Kali ini Danial sedikit memberanikan dirinya untuk menatap Laras, menatap kedua mata coklat yang sudah menatapnya duluan dengan tajam, memberi peringatan bahwa dia benar-benar tidak bisa memberikan Danial ruang. Jangan mengganti posisi Agil, sedikit celah saja tidak ada. Malah yang ada Laras hanya risih dengan perlakuan Danial yang terlalu berlebihan.

"Gue udah jujur, kalo gue suka sama lo karena diri lo, hati lo."

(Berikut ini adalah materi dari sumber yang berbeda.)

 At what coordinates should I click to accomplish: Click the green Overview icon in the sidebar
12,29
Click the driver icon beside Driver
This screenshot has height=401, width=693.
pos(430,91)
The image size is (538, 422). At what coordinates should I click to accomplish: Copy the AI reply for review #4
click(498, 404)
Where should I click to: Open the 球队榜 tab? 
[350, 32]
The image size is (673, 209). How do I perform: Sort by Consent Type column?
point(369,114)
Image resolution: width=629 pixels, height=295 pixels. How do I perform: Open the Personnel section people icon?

Danial pernah dan sering mengatakan itu, dia menyukai Laras apa adanya. Tidak peduli apa bentuk Laras, berapa banyak jerawat yang sering Laras keluhkan, yang terlihat selalu cantik, dan sekarang Laras merawat diri membuatnya semakin jatuh hati, sedikit sakit mengetahui perubahan itu dia lakukan untuk Agil, Danial tetap bahagia setidaknya sekarang Laras lebih percaya diri dan mencintai dirinya. Danial tidak akan berhenti sampai bisa meluluhkan hatinya, berapa kali lagi dia akan ditolak, berapa banyak lagi sakit yang harus dikorbankan dan di dapat. Tidak perduli selagi jika memang yang di dapat adalah Laras, Danial tetap akan berjuang. Laras selalu cantik, hatinya baik dan orangnya ramah, sangat rugi jika melepaskannya.

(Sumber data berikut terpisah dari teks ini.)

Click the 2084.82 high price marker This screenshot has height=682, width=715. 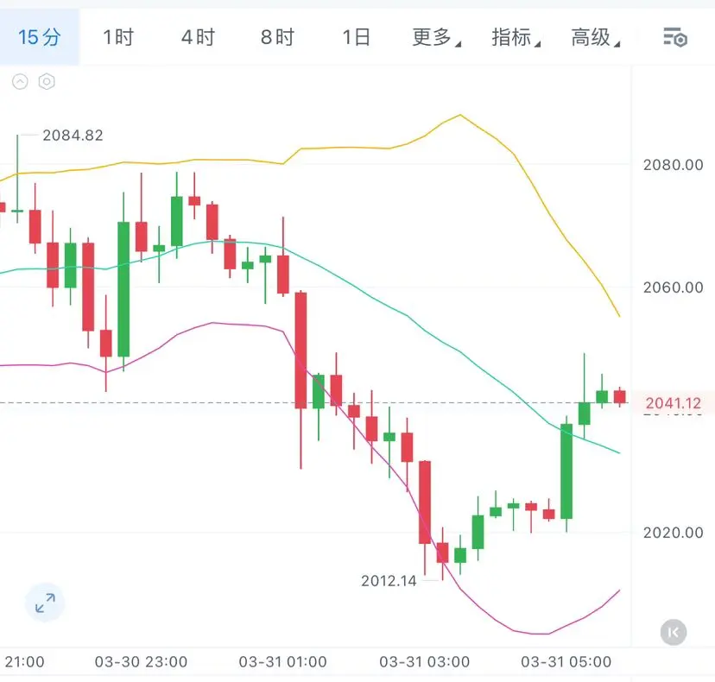click(73, 136)
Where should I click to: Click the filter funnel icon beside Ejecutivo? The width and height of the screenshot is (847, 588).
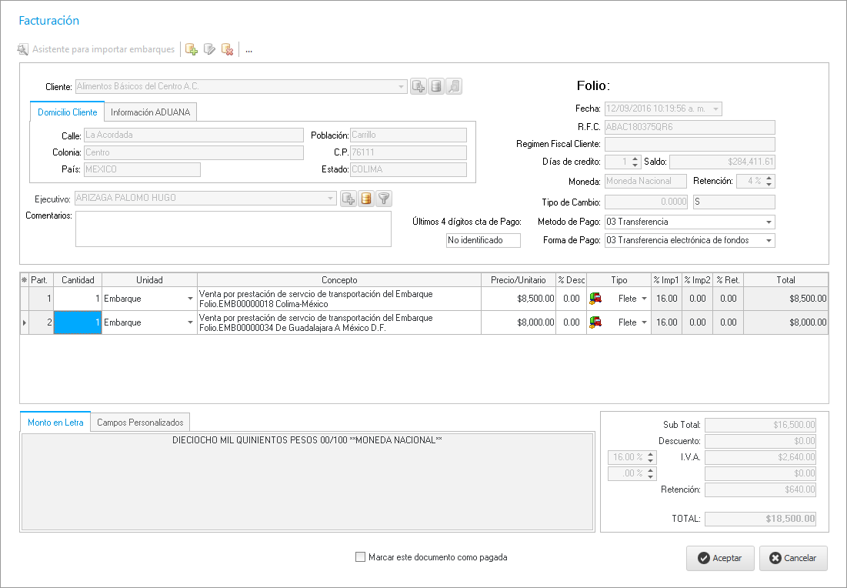pos(384,199)
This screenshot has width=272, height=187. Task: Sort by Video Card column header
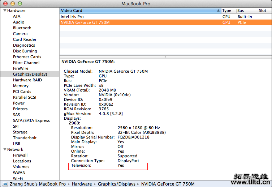(x=139, y=11)
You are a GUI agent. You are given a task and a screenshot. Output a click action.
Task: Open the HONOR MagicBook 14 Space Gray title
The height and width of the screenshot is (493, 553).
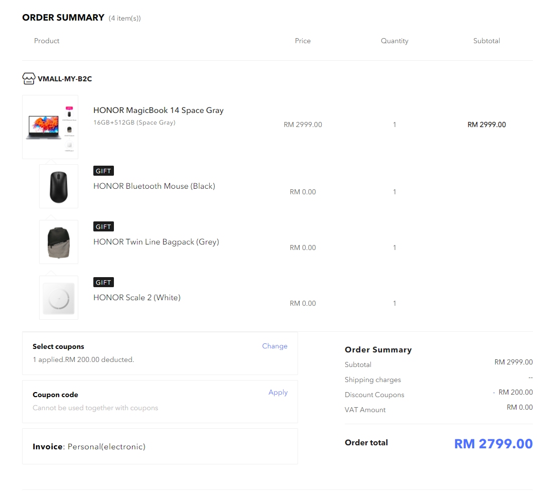(159, 110)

"Tapi kata Aulia hati gue busuk."

"Mana? Coba gue liat, boleh gue masuk?"

Melihat kegigihan dan tekadnya Laras jadi kasihan, berapa banyak lagi tolakan yang harus diberikannya agar bisa membuat Danial berhenti? Laras tidak bisa, hatinya sudah di gembok dan kuncinya hilang. Danial itu tampan, baik hati, dan pintar kenapa dia sangat tergila-gila pada Laras yang terlihat biasa saja, Laras akui perjuangan Danial yang tidak mengenal putus, tapi Danial sepertinya juga harus bisa menerima jika hatinya juga tidak bisa di paksa. Melihatnya menggombal seperti ini makin memprihatinkan, sama sekali tidak membuat hatinya terbuka, malah semakin muak tidak tahan dengan kelakuannya.

Seandainya saja Laras sadar, Danial itu juga cerminan dirinya. Dia sama gilanya untuk Agil, tapi kenapa dia tidak bisa sadar dan mengerti posisinya saat ini juga dirasakan Agil. Kenapa dia tidak bisa berpikir jernih untuk itu, cinta itu memang buta tapi cinta tidak bodoh hanya orang gila saja yang membodohi dirinya untuk cinta.

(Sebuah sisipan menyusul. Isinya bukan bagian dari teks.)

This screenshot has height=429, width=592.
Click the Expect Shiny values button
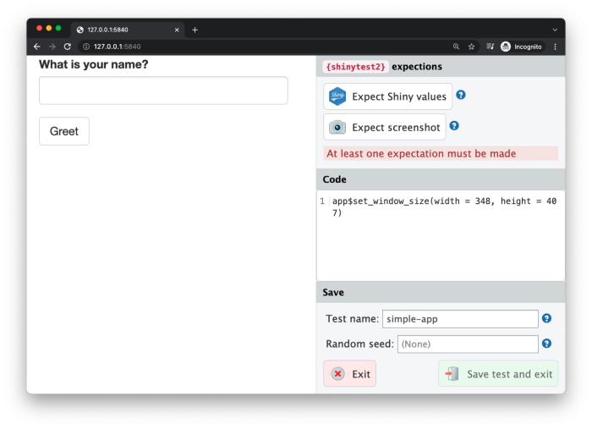tap(387, 96)
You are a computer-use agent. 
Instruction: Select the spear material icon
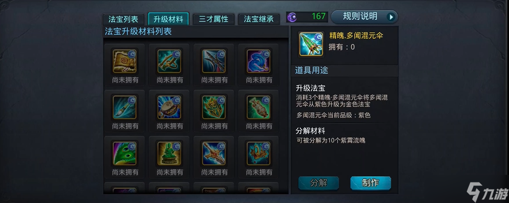[x=214, y=61]
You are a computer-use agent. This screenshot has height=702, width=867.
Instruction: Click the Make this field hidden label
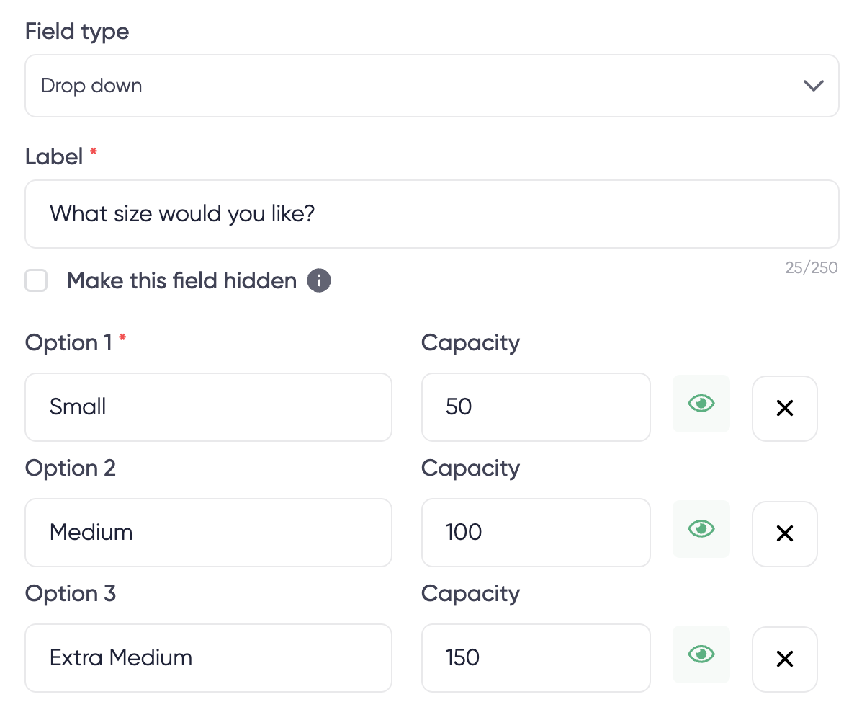(x=181, y=280)
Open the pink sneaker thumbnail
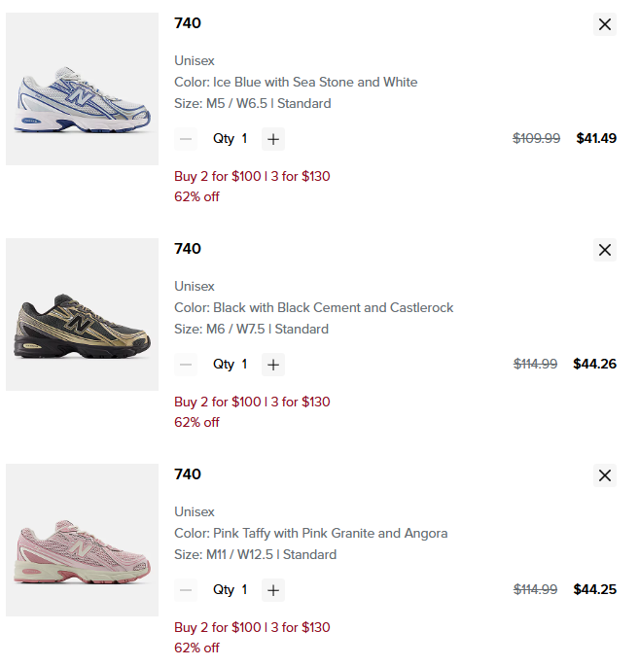The width and height of the screenshot is (639, 666). [x=82, y=541]
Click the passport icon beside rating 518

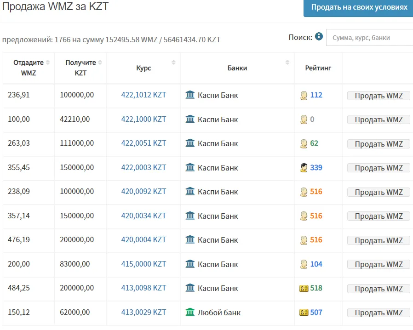click(304, 289)
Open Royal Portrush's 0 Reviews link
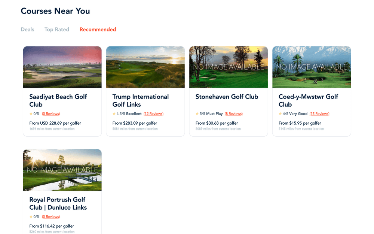Viewport: 374px width, 234px height. tap(51, 216)
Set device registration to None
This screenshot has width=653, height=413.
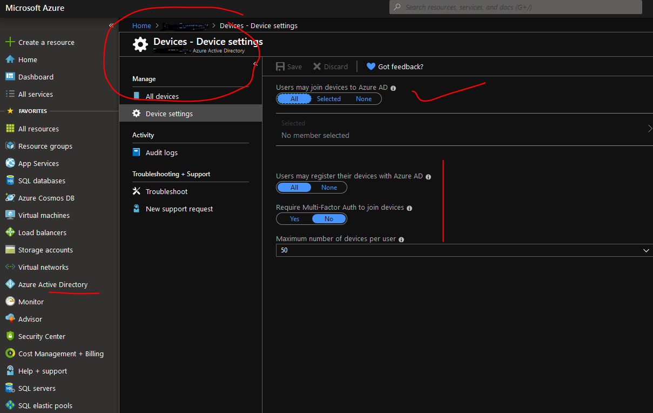pyautogui.click(x=329, y=187)
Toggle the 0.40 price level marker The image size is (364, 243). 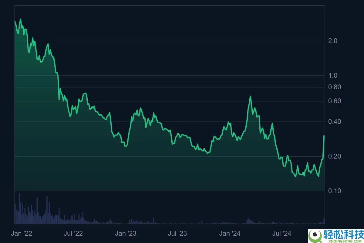click(335, 121)
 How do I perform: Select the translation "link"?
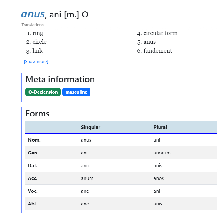tap(37, 51)
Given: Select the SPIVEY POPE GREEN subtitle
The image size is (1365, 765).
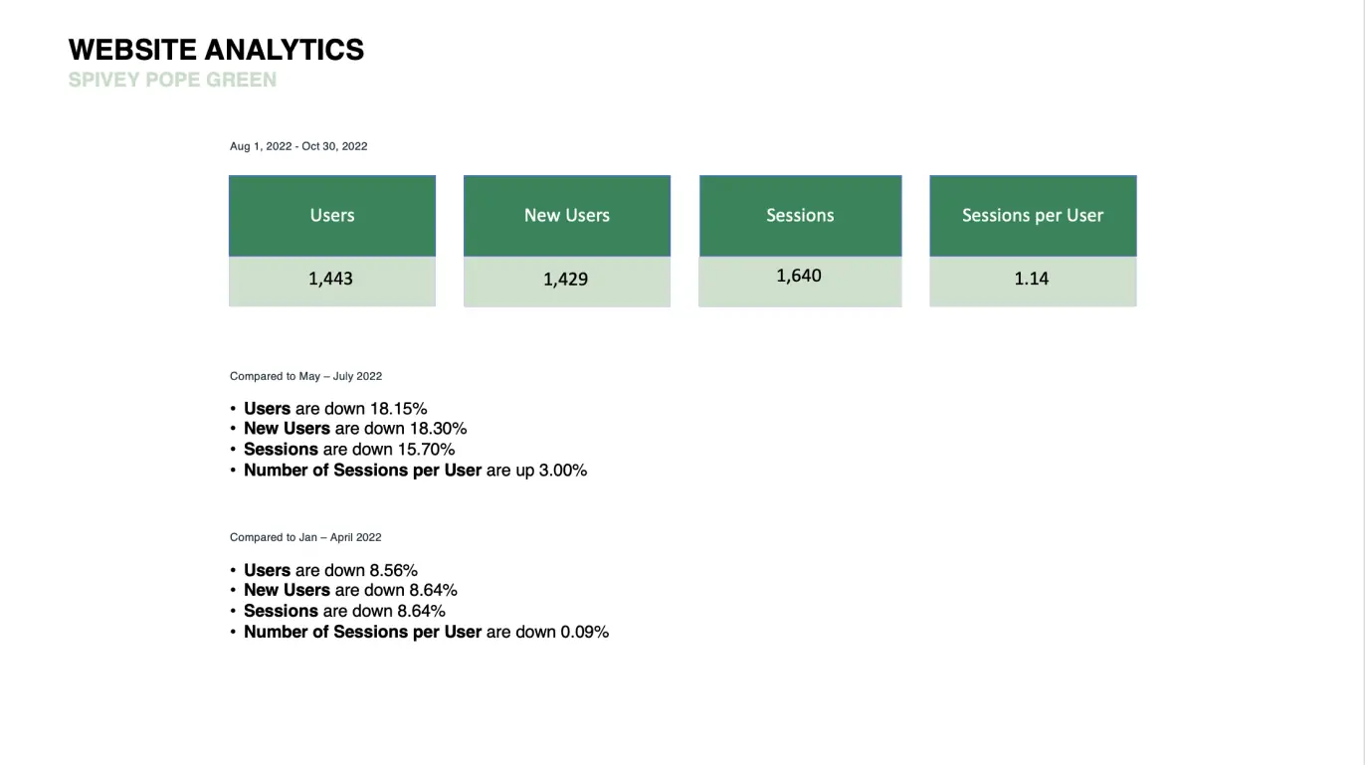Looking at the screenshot, I should pos(172,81).
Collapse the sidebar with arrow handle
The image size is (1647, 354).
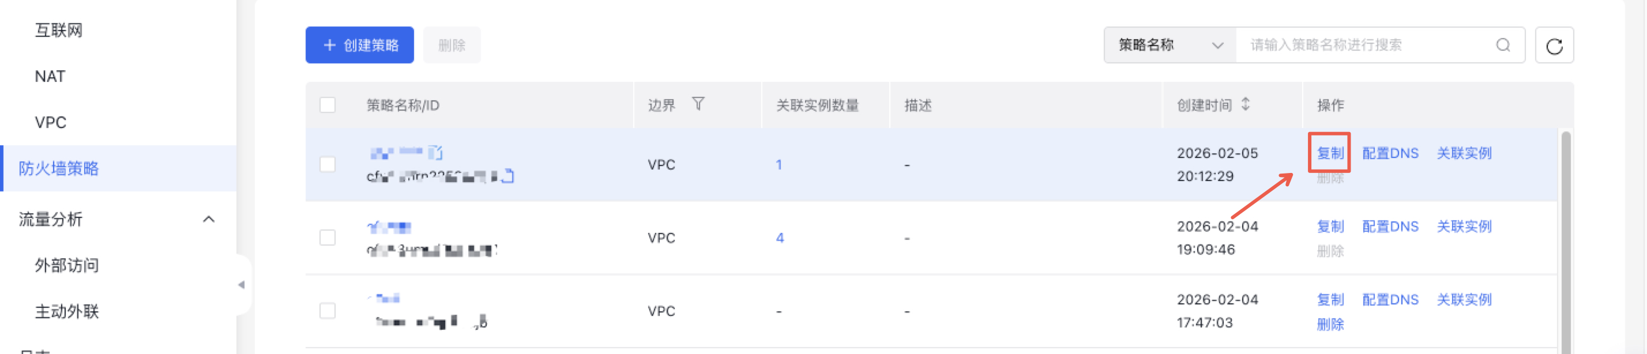click(x=241, y=285)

"Lo denger kata Aulia tadi? Gue bukan robot yang bisa di arahin sesuka hati lo." Laras berbalik dan berjalan menjauh, Danial tidak mengejar dan tidak juga beranjak, hanya diam membiarkannya pergi. Melihat dari penampilannya Laras sepertinya butuh untuk istirahat, butuh sendiri untuk memikirkan segalanya.